It Takes Lifelong Effort for Successful Friendships - Time Out #476
- Dr. Robert A. Breedlove

- Oct 18, 2024
- 2 min read
Most everything that is worth anything takes lots of work, meaning a whole lot of effort!
Friendships are relatively easy to make, but take SO much time to nurture, especially as life's years roll on, and on, and on.
During our youth, time tends to stand still, and feels endless. However, that special youthful time in our life surges forward, and we become adults. By then, we develop our own world, likes, dislikes, and various human relationships. All along life's path, friends are made, but to make them into long-lasting friends, takes lots of effort on multiple fronts.
Personally, friends have always been super important to me. Whether I made the friends growing up in Our Town in the 1950's and 60's, or during my extensive educational years in Our State, or in Alabama, Tennessee, or California, where I lived in each location several years. I have always cherished the friendships I have made everywhere I have called home. The friends I made in those places enriched my time there,
I have continued my connection with my buddies by physically seeing these people, talking with them via telephone or the internet, and/or by actually writing them frequent postcards. Each time I reach out to them, I get a warm inner feeling, which becomes enhanced when my friends return contact with me at a later date.
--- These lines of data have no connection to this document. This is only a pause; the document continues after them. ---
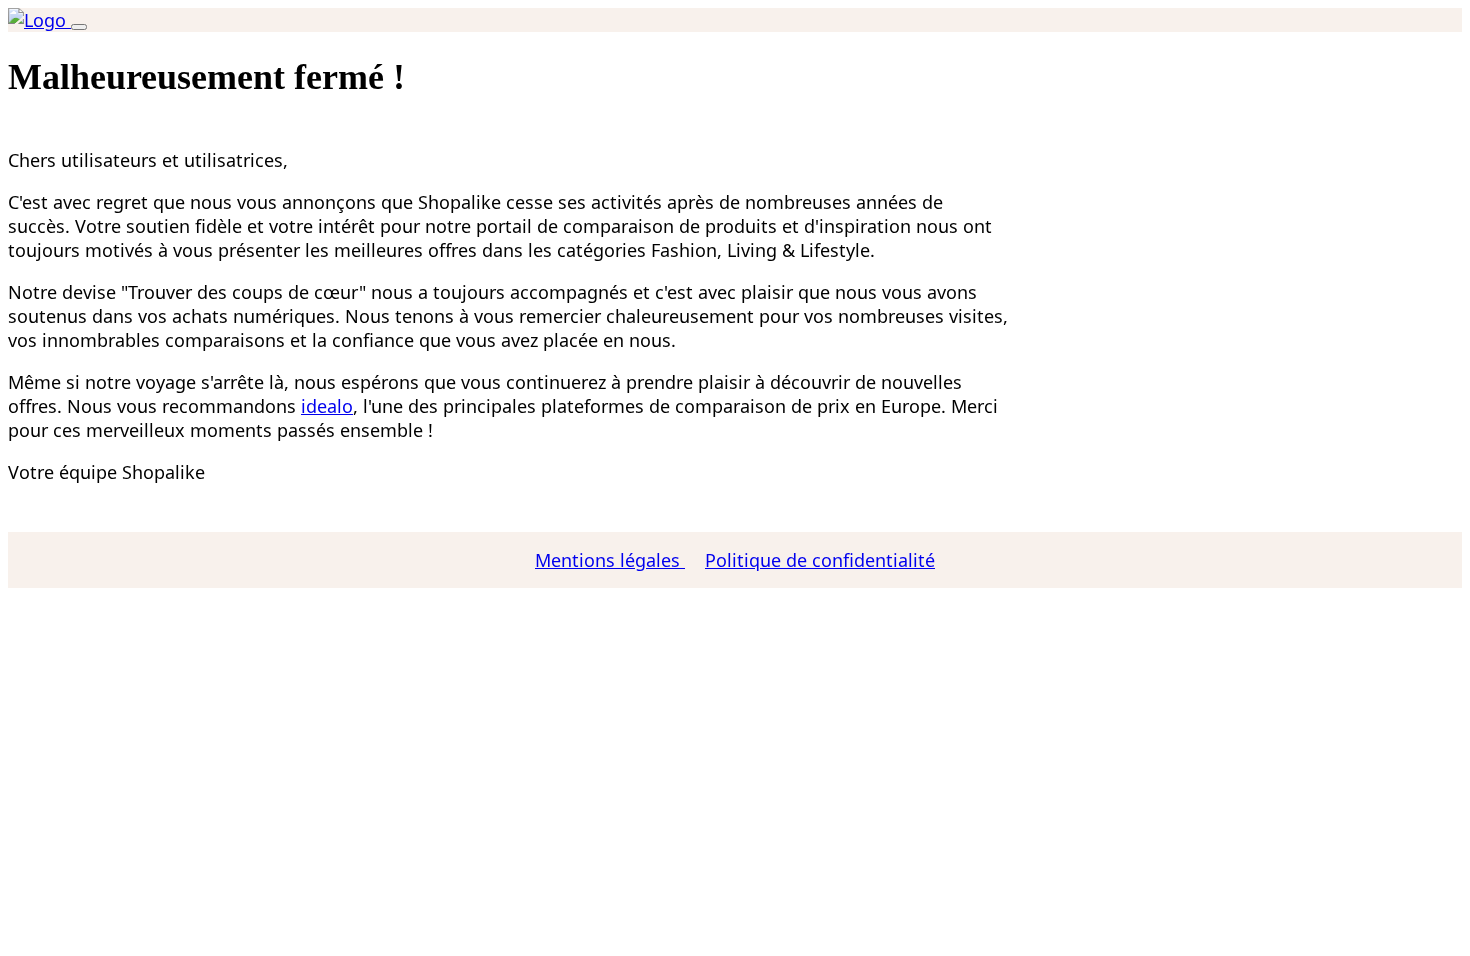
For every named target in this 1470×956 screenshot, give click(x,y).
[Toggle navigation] (79, 27)
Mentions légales (610, 560)
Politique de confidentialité (820, 560)
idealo (327, 406)
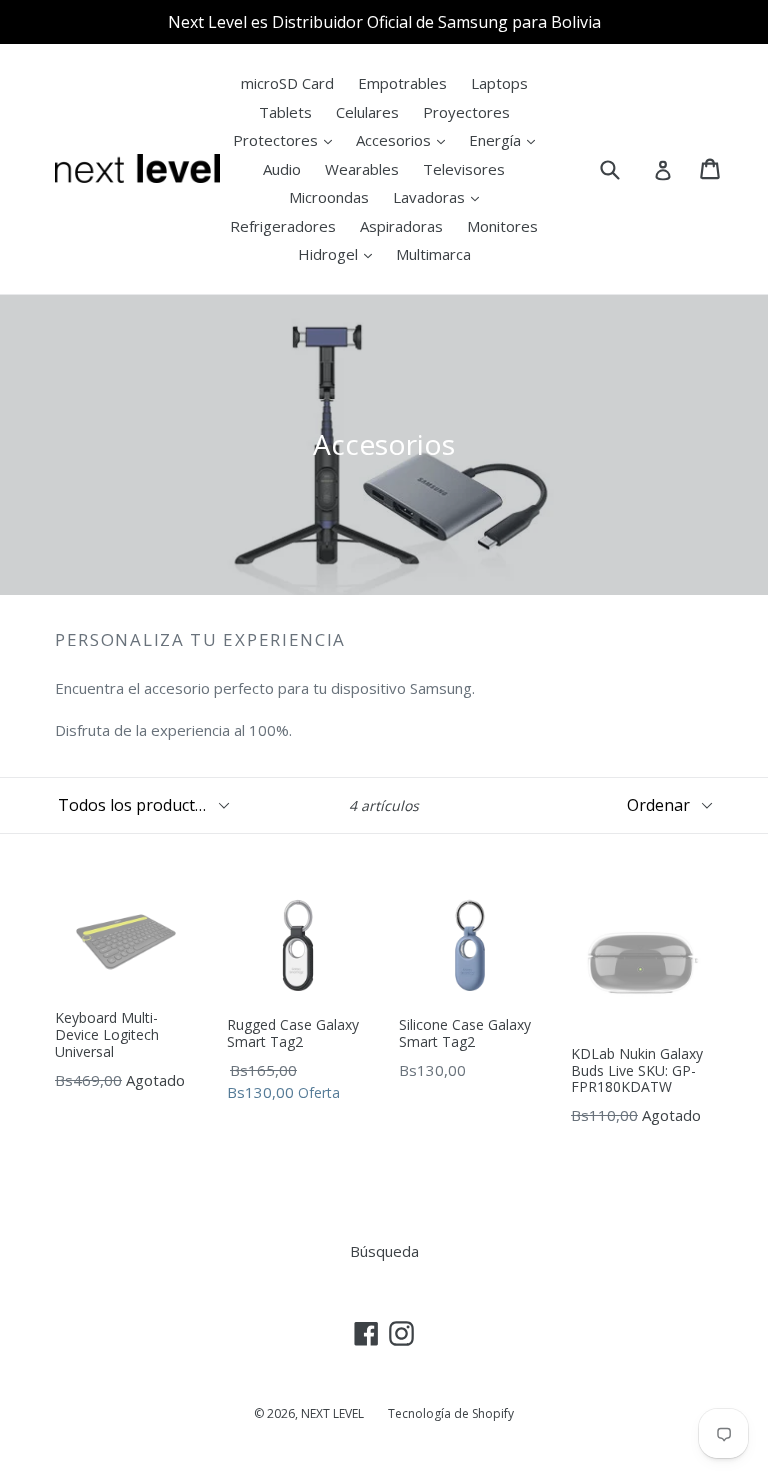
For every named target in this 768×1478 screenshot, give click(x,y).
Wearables (362, 169)
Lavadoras (431, 197)
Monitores (502, 226)
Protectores (277, 140)
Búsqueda (384, 1251)
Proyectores (466, 112)
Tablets (285, 112)
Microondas (329, 197)
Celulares (367, 112)
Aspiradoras (401, 226)
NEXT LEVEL (332, 1413)
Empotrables (402, 83)
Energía (497, 140)
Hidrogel (330, 254)
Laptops (499, 83)
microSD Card (287, 83)
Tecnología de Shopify (451, 1413)
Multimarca (433, 254)
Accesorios (395, 140)
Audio (282, 169)
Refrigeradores (283, 226)
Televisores (464, 169)
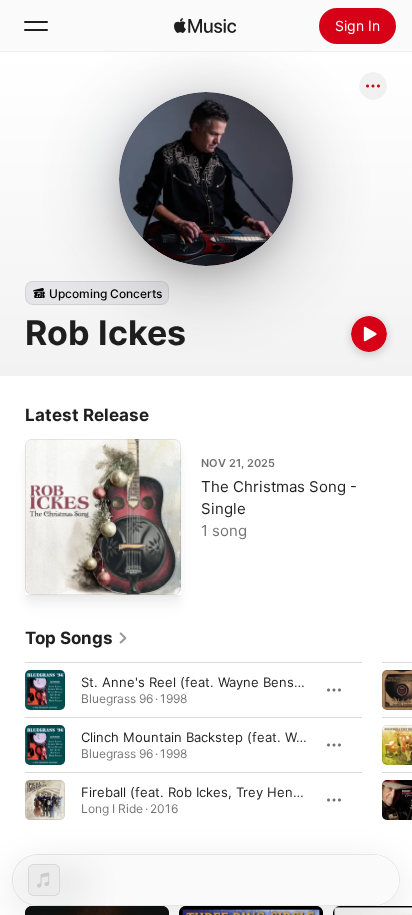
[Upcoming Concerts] (97, 293)
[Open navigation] (36, 26)
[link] (77, 638)
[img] (205, 26)
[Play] (369, 334)
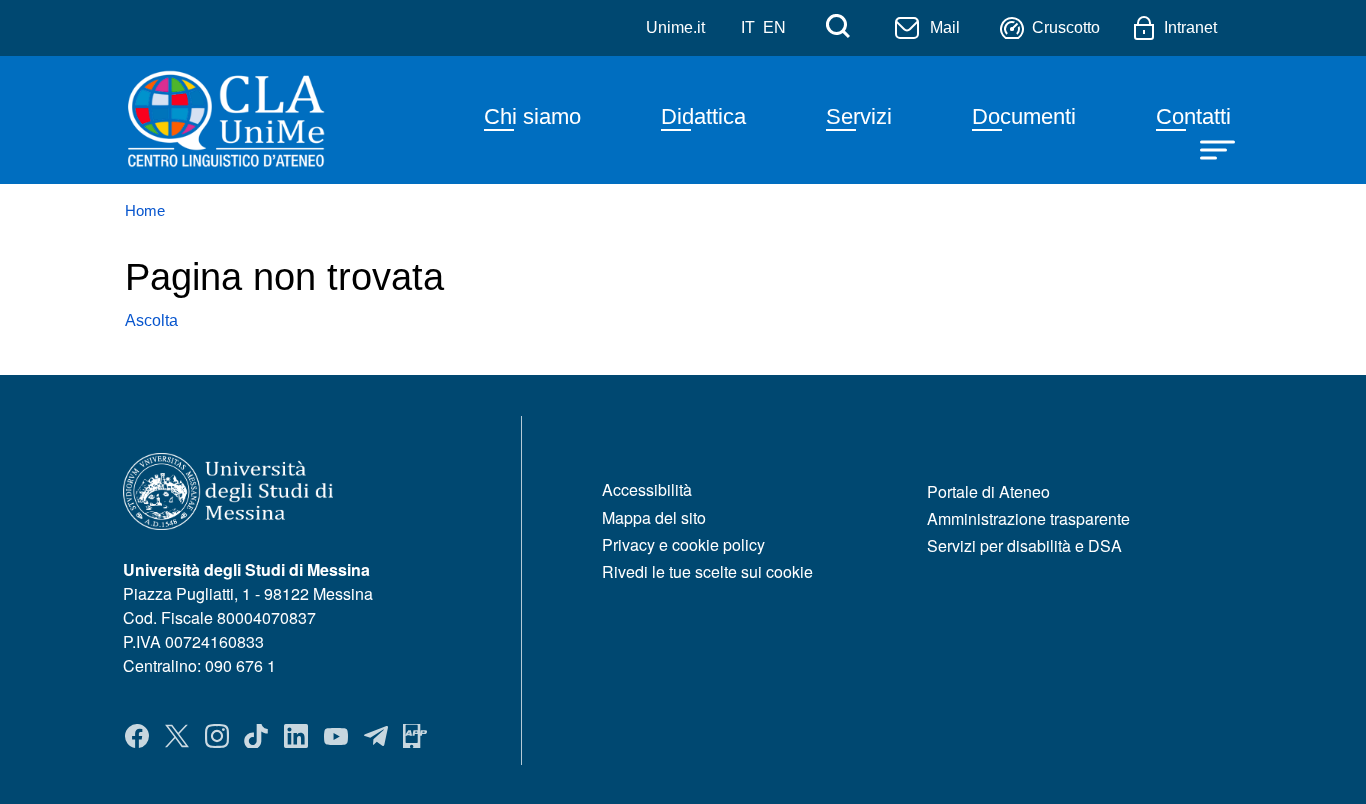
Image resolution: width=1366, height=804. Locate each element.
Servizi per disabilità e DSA (1024, 545)
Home (145, 211)
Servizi (859, 116)
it (748, 27)
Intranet (1190, 27)
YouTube (336, 736)
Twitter (177, 736)
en (774, 27)
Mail (945, 27)
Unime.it (675, 27)
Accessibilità (647, 489)
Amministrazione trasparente (1028, 518)
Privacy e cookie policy (683, 544)
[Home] (264, 120)
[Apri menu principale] (1220, 148)
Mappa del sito (654, 517)
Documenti (1024, 116)
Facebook (137, 736)
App (415, 736)
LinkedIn (296, 736)
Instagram (217, 736)
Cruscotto (1066, 27)
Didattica (703, 116)
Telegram (376, 736)
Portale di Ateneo (988, 491)
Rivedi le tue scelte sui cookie (707, 571)
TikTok (256, 736)
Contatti (1193, 116)
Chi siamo (532, 116)
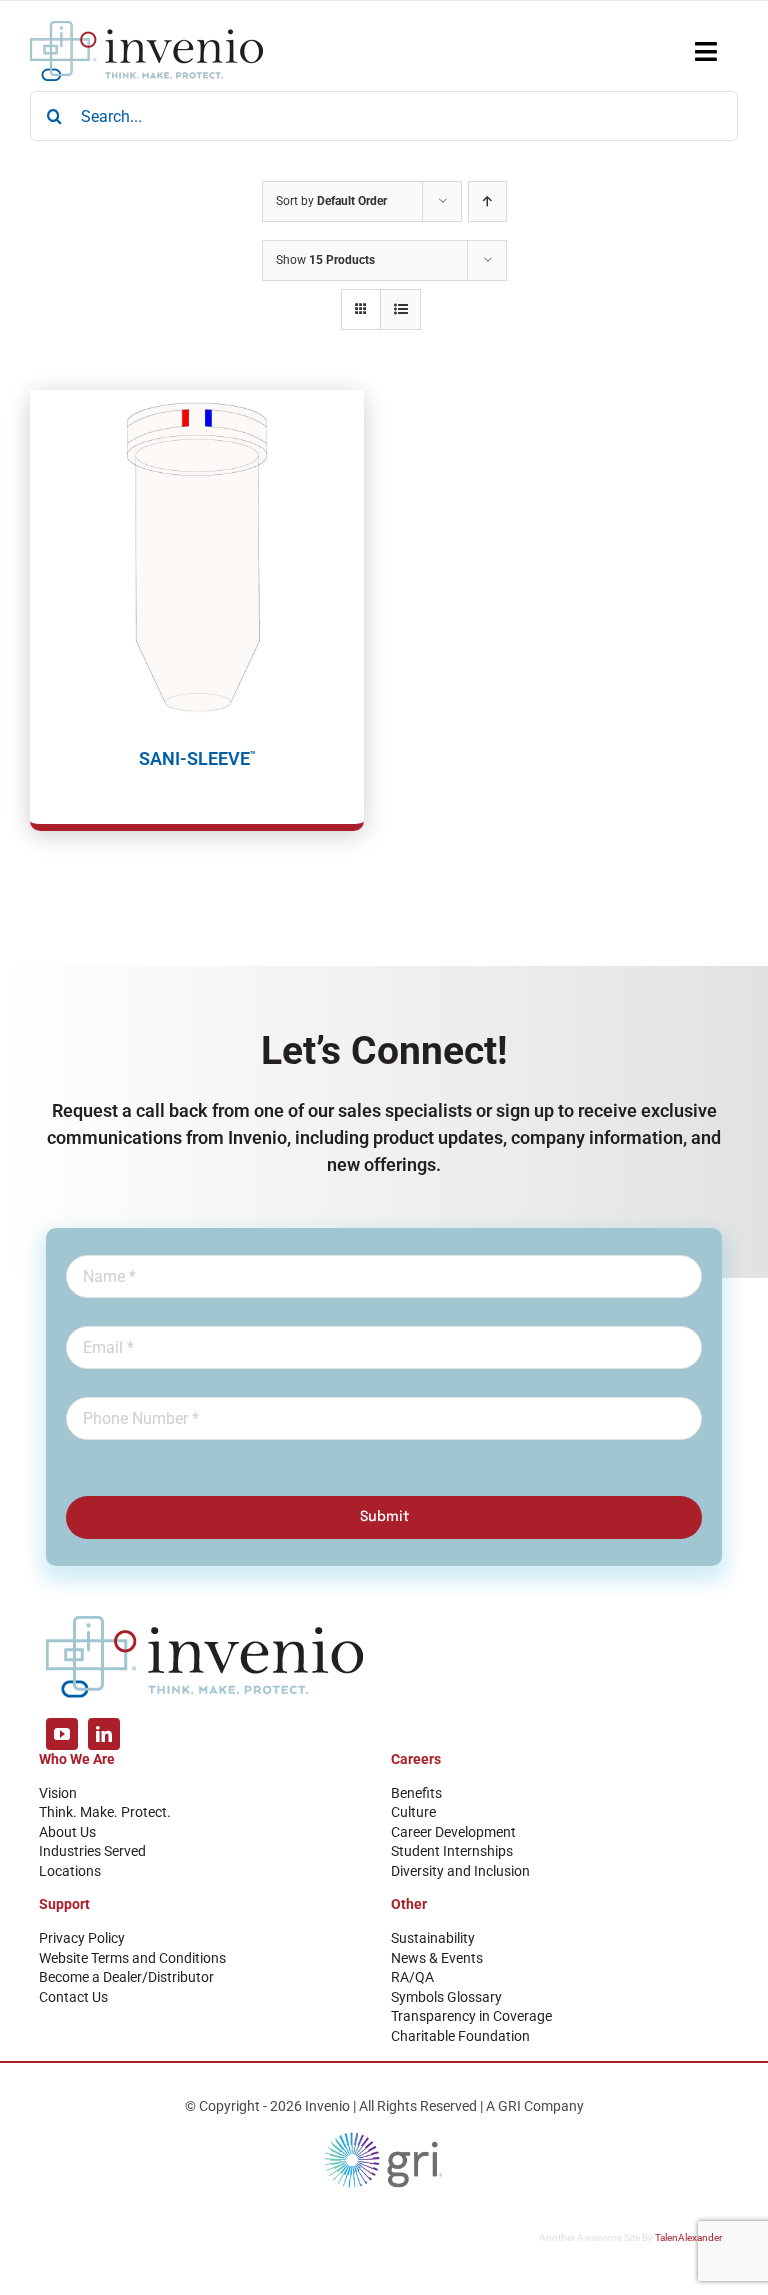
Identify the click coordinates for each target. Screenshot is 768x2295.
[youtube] (62, 1734)
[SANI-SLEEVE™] (197, 557)
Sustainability (433, 1938)
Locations (70, 1871)
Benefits (416, 1793)
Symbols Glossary (446, 1997)
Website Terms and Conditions (132, 1958)
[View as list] (400, 309)
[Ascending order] (487, 201)
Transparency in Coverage (471, 2016)
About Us (67, 1832)
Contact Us (73, 1997)
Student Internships (452, 1851)
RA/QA (412, 1977)
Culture (413, 1812)
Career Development (453, 1832)
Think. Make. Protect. (105, 1812)
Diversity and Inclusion (460, 1871)
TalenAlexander (688, 2237)
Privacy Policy (82, 1938)
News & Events (437, 1958)
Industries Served (92, 1851)
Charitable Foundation (460, 2036)
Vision (58, 1793)
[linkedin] (104, 1734)
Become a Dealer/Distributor (126, 1977)
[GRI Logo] (384, 2137)
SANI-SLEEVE (197, 758)
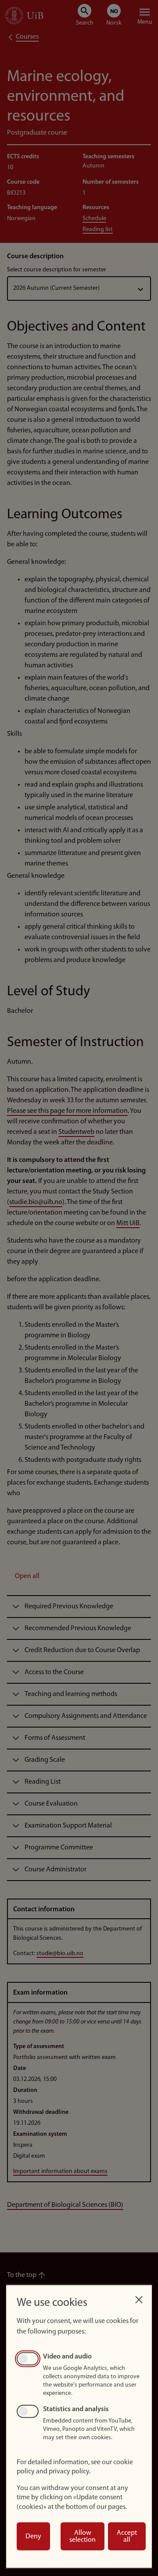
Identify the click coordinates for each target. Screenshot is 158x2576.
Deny (33, 2536)
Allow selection (82, 2537)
It is so gratifying for me to hear about a friend's life experiences, especially what has happened directly with them and/or their families. Of course, how our mutual friends are doing always enters the conversations, along with our past times together. Every "catch-up" exchange is usually filled with lots of laughter, joy, and lasting memories.
Because of our fast-paced lives in this modern world, it is very easy to let time take its toll on personal relationships, thus allowing them to slide to our back burner. That is to say, the non-contact period, quickly turns into months, and when we blink twice, many years have past since we have seen or heard from a former friend. With concentrated effort, however, friendship-neglect does not have to happen! Please, make it a habit for you to take that necessary first contact step, rather than waiting for your friend to tap you on your shoulder.
This proactive approach on your part will pay giant dividends to you and your friendships! The good feelings you receive in return are priceless.